What we basically want to say is "if the stem contains front vowels, then we want the front vowel alternation, if it contains back vowels then we want the back vowel alternation". And at the same time, remove the morpheme boundary. So let's give it a shot.

We're going to make a new file <code>apertium-tr-tk.tk.twol</code>.

First we need to define the alphabet:

<pre>
Alphabet
A B Ç D E Ä F G H I J Ž K L M N Ň O Ö P R S Ş T U Ü W Y Ý Z
a b ç d e ä f g h i j ž k l m n ň o ö p r s ş t u ü w y ý z
%{A%}:a ;
</pre>

You don't have to define the upper and lower case on separate lines, but it can help make it clearer.

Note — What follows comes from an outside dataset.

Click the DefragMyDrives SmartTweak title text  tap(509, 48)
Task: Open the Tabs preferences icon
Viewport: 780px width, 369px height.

We also want to define at this point, that whatever happens, we want to remove the morpheme boundaries <code>%&gt;</code> from the surface forms, so add the following line just below the last line of lower case letters, and before the <code>;</code>:

<pre>
%>:0
</pre>

Here, the left side is the morphotactic form, and the right side is the surface form. Doing <code>%&gt;:0</code> changes <code>%&gt;</code> into <code>0</code>, which is the same as deleting it. The <code>0</code> symbol is not output.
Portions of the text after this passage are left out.